◆ Your objective
Once you reach the end of the data, transcribe all of it exactly.

◆ Data items
= Beginning of Section =

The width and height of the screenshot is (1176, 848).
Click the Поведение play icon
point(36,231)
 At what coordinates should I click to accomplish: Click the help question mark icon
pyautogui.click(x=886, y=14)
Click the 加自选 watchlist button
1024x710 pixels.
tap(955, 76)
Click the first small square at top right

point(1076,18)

= End of Section =

◆ Completed exercise
The width and height of the screenshot is (1176, 848).
Click the Поведение play icon
point(36,231)
 At what coordinates should I click to accomplish: Click the help question mark icon
pyautogui.click(x=886, y=14)
Click the 加自选 watchlist button
1024x710 pixels.
tap(955, 76)
Click the first small square at top right

point(1076,18)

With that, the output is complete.